Features that we choose to keep :

In [None]:
features_keep = features_list[10]

x_train = x_train[:, features_keep]
x_valid = x_valid[:, features_keep]

### Linear regression on Withdrawals:

In [None]:
model_linear = LinearRegression()
model_linear = model_linear.fit(x_train, y_train)

y_pred = model_linear.predict(x_valid)

# The coefficients
print('Score: ', model_linear.score(x_valid, y_valid))
# The mean squared error
print("Mean squared error: %.2f"
      % mean_squared_error(y_valid, y_pred))
# Explained variance score: 1 is perfect prediction
print('Variance score: %.2f' % r2_score(y_valid, y_pred))

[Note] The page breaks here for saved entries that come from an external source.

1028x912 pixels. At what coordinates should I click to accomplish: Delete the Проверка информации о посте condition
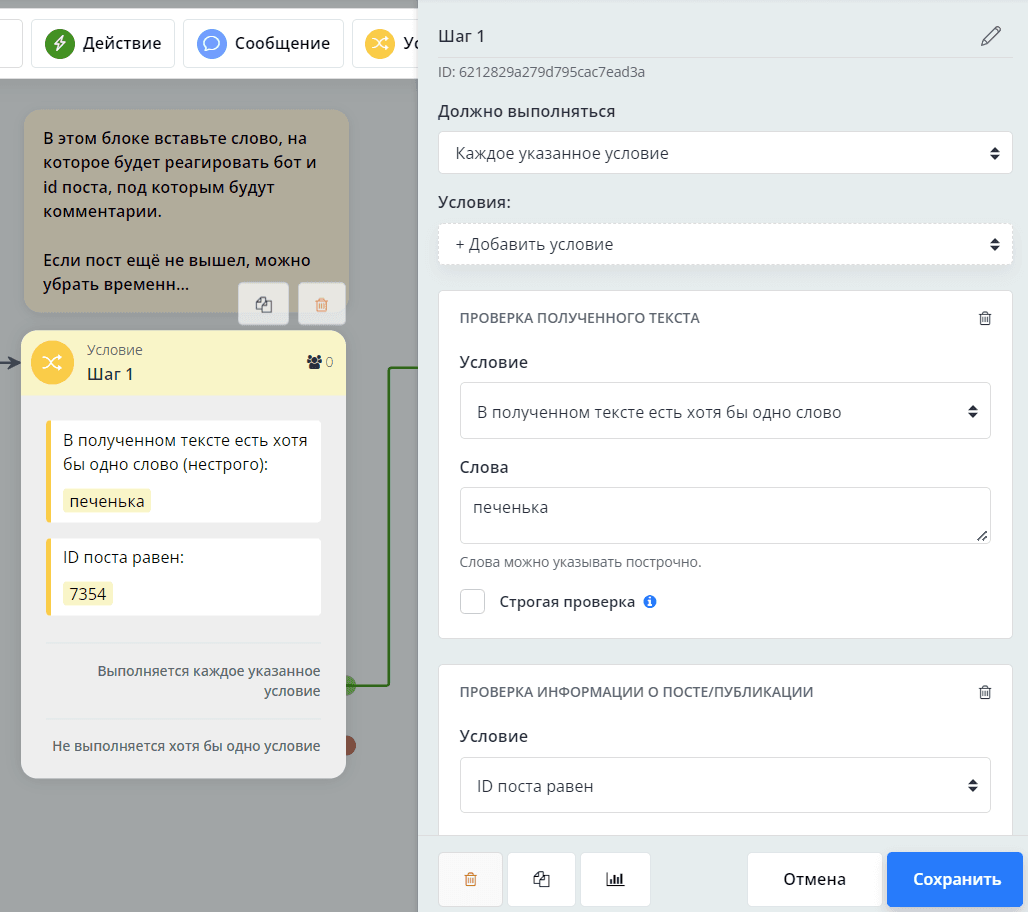984,691
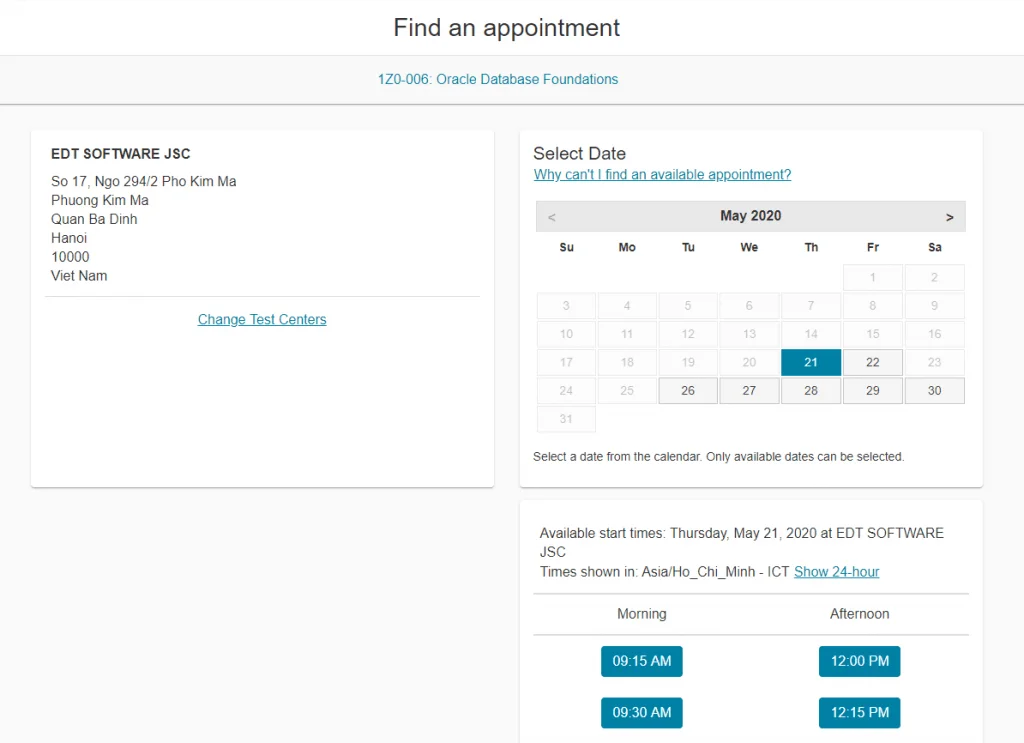Click Change Test Centers link
Viewport: 1024px width, 743px height.
tap(262, 320)
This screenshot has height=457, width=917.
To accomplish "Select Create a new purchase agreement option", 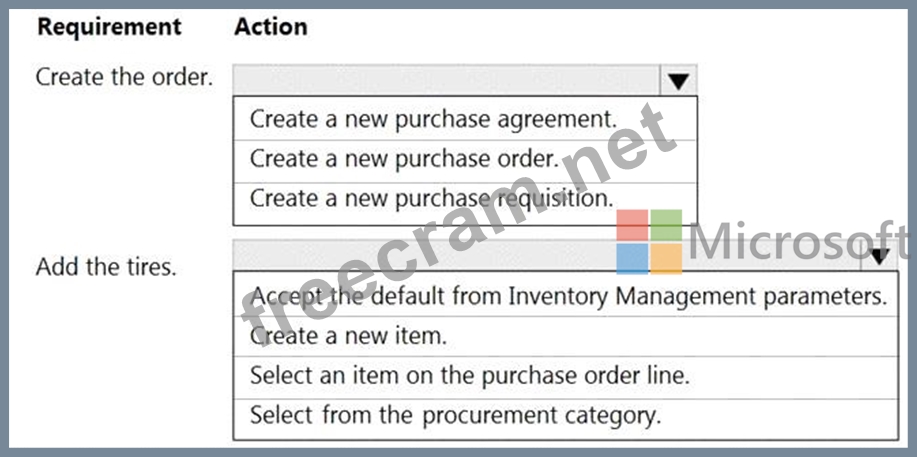I will coord(433,118).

### Logistic regression between Withdrawals and Volume:

In [None]:
from sklearn.linear_model import LogisticRegression

model_logit = LogisticRegression(max_iter=9999, class_weight={0: 1, 1: 6})
model_logit = model_logit.fit(y_train.reshape(-1,1), label_train)

print(model_logit.score(y_valid.reshape(-1,1), label_valid))
print(model_logit.score(model_linear.predict(x_valid).reshape(-1,1), label_valid))

## Creation of the result file:

In [None]:
features_keep_test = [np.where(i == header_test)[0][0] 
                      for i in header[features_keep]]
x_test_f = x_test[:,features_keep_test]


In [None]:
label_pred = model_logit.predict(model_linear.predict(x_test_f).reshape(-1,1))

In [None]:
yi = np.where(header_test == "Year")
mi = np.where(header_test == "Month")
di = np.where(header_test == "Day")
hi = np.where(header_test == "Hour")
si = np.where(header_test == "Station Code")

results = [["id","volume"]]

for index,element in enumerate(x_test):
    string_element = "2016-{:02d}-{:02d}_{:02d}:00_{:4d}".format(int(element[mi]),
                                                                 int(element[di]),
                                                                 int(element[hi]),
                                                                 int(element[si]))
    results.append([string_element, str(bool(label_pred[index]))])

In [None]:
print(sum(model_logit.predict(model_linear.predict(x_valid).reshape(-1,1))))
print(sum(model_logit.predict(model_linear.predict(x_test_f).reshape(-1,1))))

In [None]:
import csv 

with open("data/results.csv", "w") as output:
    writer = csv.writer(output, lineterminator='\n')
    writer.writerows(results)